• EXCERPT:
• • • •
Need analysis is based upon the principles that:
• To the extent they are able, parents have the primary responsibility to
pay for the education of their dependent children;
• Students, also, have a responsibility to help pay for their educational
costs
• Families should be evaluated in their present financial condition; and
• A family's ability to pay for educational costs must be evaluated in an
equitable and consistent manner, while recognizing that special circumstances
can and do alter a family’s ability to pay.
[7] A certain amount of personal and financial information must be collected
from the family to perform need analysis. This information is collected on the
Free Application for Federal Student Aid (FAFSA). The FAFSA is available in two
formats: paper and electronic. We will first briefly discuss the paper versions
of the FAFSA and then move on to a discussion about the electronic versions.
Most students who have never attended college before will complete a paper
version of the Free Application for Federal Student Aid (FAFSA), sometimes
referred to as the "regular" FAFSA. Students may obtain paper FAFSAs
from their high school guidance offices, local libraries, or from the financial
aid offices at the schools they are interested in attending.
The second type of paper FAFSA is called the Renewal Free Application for
Federal Student Aid, or Renewal FAFSA. These applications are mailed directly to
students. Only those students who successfully applied for federal financial aid
in 1999-2000, and received a valid Student Aid Report (SAR), will receive a
Renewal FAFSA in 2000-2001.
Once a student and his or her parents have completed the paper version FAFSA
they must mail it to a FAFSA processor. FAFSA processors are responsible for key
entering the FAFSA data into a computer system and electronically transmitting
the data to a Central Processing System or CPS. For 2000-2001, the FAFSA will
have a return postcard. If a student wishes, he or she can enclose the postcard
with the completed FAFSA, and the processor will date-stamp it and return it to
the student. This lets the student know when his or her application was received
by the CPS.
• • • •
• EXTRACTED DATA:

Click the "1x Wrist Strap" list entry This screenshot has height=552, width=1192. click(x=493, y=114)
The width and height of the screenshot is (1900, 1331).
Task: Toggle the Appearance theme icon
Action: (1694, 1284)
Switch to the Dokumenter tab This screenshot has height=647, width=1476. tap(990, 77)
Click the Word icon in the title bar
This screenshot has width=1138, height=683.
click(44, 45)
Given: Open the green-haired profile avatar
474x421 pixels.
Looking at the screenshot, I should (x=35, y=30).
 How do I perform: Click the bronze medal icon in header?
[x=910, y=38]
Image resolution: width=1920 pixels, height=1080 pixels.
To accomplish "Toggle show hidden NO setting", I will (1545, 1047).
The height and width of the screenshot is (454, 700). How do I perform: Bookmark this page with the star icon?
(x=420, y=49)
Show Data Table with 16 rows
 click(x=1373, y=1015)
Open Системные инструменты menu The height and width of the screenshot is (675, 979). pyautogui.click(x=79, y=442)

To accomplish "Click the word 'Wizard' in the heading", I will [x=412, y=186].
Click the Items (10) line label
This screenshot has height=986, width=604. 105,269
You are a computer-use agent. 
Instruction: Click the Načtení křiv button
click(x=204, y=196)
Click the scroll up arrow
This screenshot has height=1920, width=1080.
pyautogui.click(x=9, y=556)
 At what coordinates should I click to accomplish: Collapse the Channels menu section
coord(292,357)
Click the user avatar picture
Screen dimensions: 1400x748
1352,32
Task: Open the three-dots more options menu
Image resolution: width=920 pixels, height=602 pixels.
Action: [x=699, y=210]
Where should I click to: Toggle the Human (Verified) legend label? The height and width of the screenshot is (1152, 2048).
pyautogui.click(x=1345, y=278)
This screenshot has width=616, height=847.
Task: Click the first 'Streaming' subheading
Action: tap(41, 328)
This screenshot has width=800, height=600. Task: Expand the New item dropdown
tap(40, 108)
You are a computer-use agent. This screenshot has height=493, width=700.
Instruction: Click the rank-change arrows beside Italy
• • • •
• REQUIRED ACTIONS:
1) Reproduce a portion of the financial aid excerpt word for word, beginning at the words "[7] A certain" and stopping after "interested in attending.".
2) Go on with the passage on need analysis and the FAFSA from the point where it stops.

• EXERCISE ANSWERS:
1)
[7] A certain amount of personal and financial information must be collected
from the family to perform need analysis. This information is collected on the
Free Application for Federal Student Aid (FAFSA). The FAFSA is available in two
formats: paper and electronic. We will first briefly discuss the paper versions
of the FAFSA and then move on to a discussion about the electronic versions.
Most students who have never attended college before will complete a paper
version of the Free Application for Federal Student Aid (FAFSA), sometimes
referred to as the "regular" FAFSA. Students may obtain paper FAFSAs
from their high school guidance offices, local libraries, or from the financial
aid offices at the schools they are interested in attending.

2)
Rather than using a paper FAFSA, students may apply electronically for
federal financial assistance using one of the Department of Education’s
electronic applications: FAFSA on the Web, FAFSA Express, or Electronic Data
Exchange (EDE).
FAFSA on the Web (www.ed.gov) is an Internet
application developed by the Department of Education that students may use to
apply for financial aid. FAFSA on the Web
offers applicants distinct advantages:
- It is easy to use;
- There is no software to download or
install; and
- Students can use it on any type of
platform (personal computer and Macintosh).
The FAFSA on the Web site contains a list of ED-certified web browsers for
students to use. If the browser the student is using is a higher version than
the Ed-certified version, he or she will be allowed access into FAFSA on the Web
with a warning message. On a quarterly basis, the Department of Education will
evaluate new web browser versions and certify them for use with FAFSA on the
Web.
FAFSA Express is a stand-alone software application tool that allows students
to apply directly to the Department of Education for Title IV assistance. The
software for FAFSA Express can be loaded and transmitted from any IBM-compatible
computer that has a modem. The screens in FAFSA Express resemble a paper FAFSA
and include on-line help and instructions.
FAFSA Express was developed for use by high school counselors, in libraries,
Educational Opportunity Centers, and college financial aid offices. In addition,
if students have the required hardware (PC and modem), they may install copies
of FAFSA Express on their own PCs and apply for financial aid from home.
Most schools now participate in the Department of Education’s Electronic
Data Exchange, known as EDE. With EDE, students can submit a paper FAFSA to the
school, and the school can enter and transmit the application data
electronically to the Central Processing System. Students should check with the
schools they are planning to attend to see if they participate in EDE.
Students must complete and submit a FAFSA (paper or electronic) so that their
Expected Family Contribution (EFC) can be calculated. The EFC is used to
determine the student's eligibility for federal student aid. The student may be
required to complete other supplemental applications to be considered for state
and institutional aid. The student should contact the aid office at the school
he or she is interested in attending to find out which application(s) must be
completed. For the 2000-2001 award year, the earliest date that the FAFSA may be
completed and submitted for processing is January 1, 2000.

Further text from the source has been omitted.